■ **Problem to work on**
Copy the reinsurance judgment below word for word, from "6. Under s." to "loss in England.".

■ **Page extract**
————
6. Under s. 11 and 12 of the Private International Law (Miscellaneous Provisions) Act 1995 the judge had been entitled to conclude that the tort claims were governed by English law since the most significant elements were making the untrue statements in the proposal form, presenting the untrue statements through the broker chain to reinsurers and reliance by them on those untrue statements to their loss in England.

7. The judge made a full assessment of the factors for and against the English forum in relation to the claim against MUA and the claim against MCB. He had been entitled to give weight to the fact that English law was the proper law of the contract. It was open to him overall to conclude that England was the forum in which the claims could be most suitably tried for the interests of all the parties and the ends of justice. In doing so he did not attach too little weight to the general policy of English law to avoid multiplicity of proceedings.

JUDGMENT

Tuckey LJ:

1. This is a reinsurance jurisdiction dispute. The first appellant, The Mauritius Union Assurance Company Limited (MUA), insured the second appellant, The Mauritius Commercial Bank Limited (MCB), under three policies, each of which it reinsured 100% back to back in the London market. One of the reinsurances contained a Mauritius jurisdiction clause. This appeal concerns one of the others. Aikens J held, [2005] EWHC 1887 (Comm), that MUA had failed to show a good arguable case that such a clause was incorporated into this contract. He held that English law was its proper law, as it was of the torts alleged against MUA and MCB, and that England was clearly the appropriate forum in which to decide the reinsurers' claims for declaratory relief against MUA and in tort against MUA and MCB. Accordingly he refused to set aside his earlier order for service out of these proceedings. MUA and MCB appeal with the permission of the judge.
————
■ **Material**
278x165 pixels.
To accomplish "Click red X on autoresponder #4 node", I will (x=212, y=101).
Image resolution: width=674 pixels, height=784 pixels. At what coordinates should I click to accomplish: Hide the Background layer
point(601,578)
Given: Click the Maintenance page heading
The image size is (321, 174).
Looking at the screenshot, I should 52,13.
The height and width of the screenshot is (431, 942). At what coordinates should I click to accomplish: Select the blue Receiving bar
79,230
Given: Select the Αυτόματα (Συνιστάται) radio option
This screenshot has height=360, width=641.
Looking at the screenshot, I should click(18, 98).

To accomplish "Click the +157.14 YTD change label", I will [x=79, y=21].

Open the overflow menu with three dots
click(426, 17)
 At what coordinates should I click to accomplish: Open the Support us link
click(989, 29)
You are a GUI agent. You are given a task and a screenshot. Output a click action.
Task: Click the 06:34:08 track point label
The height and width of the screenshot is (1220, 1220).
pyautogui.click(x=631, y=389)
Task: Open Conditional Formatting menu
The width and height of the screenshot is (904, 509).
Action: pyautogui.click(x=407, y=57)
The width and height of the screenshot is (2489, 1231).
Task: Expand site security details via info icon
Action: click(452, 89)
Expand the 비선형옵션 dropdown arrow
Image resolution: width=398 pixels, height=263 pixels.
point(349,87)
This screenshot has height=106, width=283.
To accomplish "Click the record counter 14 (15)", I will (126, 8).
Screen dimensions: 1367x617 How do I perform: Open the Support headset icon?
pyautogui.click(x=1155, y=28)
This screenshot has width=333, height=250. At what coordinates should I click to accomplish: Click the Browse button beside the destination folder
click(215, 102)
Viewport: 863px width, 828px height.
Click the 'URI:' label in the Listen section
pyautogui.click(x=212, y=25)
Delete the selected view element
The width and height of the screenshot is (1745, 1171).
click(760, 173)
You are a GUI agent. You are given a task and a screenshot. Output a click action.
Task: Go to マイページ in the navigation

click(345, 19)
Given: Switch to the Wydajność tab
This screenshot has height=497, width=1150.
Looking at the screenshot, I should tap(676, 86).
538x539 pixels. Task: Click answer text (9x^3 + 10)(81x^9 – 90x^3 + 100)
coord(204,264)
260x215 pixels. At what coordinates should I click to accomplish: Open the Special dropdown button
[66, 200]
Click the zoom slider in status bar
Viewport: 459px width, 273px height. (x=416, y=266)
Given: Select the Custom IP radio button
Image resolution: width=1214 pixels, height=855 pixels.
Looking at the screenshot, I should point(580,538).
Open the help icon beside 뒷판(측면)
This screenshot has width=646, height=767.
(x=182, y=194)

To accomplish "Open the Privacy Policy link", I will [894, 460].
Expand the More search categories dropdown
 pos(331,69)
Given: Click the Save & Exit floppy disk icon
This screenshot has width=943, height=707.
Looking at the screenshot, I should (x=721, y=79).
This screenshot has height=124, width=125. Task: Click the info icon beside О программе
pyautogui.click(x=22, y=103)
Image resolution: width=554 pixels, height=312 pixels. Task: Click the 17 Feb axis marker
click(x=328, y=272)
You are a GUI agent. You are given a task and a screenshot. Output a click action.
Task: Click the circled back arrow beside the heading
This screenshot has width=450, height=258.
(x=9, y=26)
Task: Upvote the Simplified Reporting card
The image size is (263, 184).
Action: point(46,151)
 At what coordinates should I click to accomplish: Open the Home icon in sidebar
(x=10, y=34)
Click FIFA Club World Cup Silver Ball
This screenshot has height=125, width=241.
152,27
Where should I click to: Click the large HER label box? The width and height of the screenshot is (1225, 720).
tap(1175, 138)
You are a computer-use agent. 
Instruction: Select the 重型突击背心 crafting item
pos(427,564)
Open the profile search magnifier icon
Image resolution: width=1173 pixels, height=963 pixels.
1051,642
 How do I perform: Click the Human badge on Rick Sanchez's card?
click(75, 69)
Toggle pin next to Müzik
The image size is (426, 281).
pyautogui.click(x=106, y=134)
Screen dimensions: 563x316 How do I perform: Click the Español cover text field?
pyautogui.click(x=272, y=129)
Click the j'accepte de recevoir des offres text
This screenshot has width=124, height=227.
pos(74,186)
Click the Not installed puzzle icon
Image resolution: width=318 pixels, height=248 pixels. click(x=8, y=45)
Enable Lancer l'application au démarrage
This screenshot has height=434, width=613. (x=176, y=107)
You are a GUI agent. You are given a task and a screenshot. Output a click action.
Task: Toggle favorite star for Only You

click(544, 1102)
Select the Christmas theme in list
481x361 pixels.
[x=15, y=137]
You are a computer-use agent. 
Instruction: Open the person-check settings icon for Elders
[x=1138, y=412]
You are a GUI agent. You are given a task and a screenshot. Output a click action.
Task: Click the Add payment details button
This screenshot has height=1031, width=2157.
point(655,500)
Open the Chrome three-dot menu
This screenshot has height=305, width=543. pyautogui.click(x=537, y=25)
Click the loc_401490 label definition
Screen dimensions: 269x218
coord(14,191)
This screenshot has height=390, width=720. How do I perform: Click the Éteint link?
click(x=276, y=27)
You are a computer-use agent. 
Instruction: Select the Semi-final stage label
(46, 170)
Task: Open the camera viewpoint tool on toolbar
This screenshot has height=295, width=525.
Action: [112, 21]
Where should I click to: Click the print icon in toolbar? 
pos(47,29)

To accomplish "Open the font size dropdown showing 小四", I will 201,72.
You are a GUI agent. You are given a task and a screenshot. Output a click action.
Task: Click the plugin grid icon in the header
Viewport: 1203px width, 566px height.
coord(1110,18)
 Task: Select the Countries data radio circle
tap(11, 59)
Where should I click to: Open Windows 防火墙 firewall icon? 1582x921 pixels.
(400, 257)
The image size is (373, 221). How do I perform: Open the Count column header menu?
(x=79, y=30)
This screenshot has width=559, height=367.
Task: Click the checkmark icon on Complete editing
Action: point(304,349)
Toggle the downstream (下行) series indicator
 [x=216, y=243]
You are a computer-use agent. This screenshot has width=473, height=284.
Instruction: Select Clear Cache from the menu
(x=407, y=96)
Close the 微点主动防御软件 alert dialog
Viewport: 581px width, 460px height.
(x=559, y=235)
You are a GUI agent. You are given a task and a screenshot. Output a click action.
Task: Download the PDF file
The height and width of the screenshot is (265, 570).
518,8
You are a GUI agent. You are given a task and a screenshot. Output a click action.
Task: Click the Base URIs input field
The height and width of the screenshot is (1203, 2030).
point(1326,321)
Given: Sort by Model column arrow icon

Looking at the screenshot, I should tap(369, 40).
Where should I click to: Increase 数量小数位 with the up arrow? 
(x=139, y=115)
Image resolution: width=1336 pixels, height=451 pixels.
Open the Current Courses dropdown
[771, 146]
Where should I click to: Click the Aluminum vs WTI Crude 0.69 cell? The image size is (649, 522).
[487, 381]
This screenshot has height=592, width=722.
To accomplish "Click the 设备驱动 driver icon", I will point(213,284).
————
■ **Solution**
6. Under s. 11 and 12 of the Private International Law (Miscellaneous Provisions) Act 1995 the judge had been entitled to conclude that the tort claims were governed by English law since the most significant elements were making the untrue statements in the proposal form, presenting the untrue statements through the broker chain to reinsurers and reliance by them on those untrue statements to their loss in England.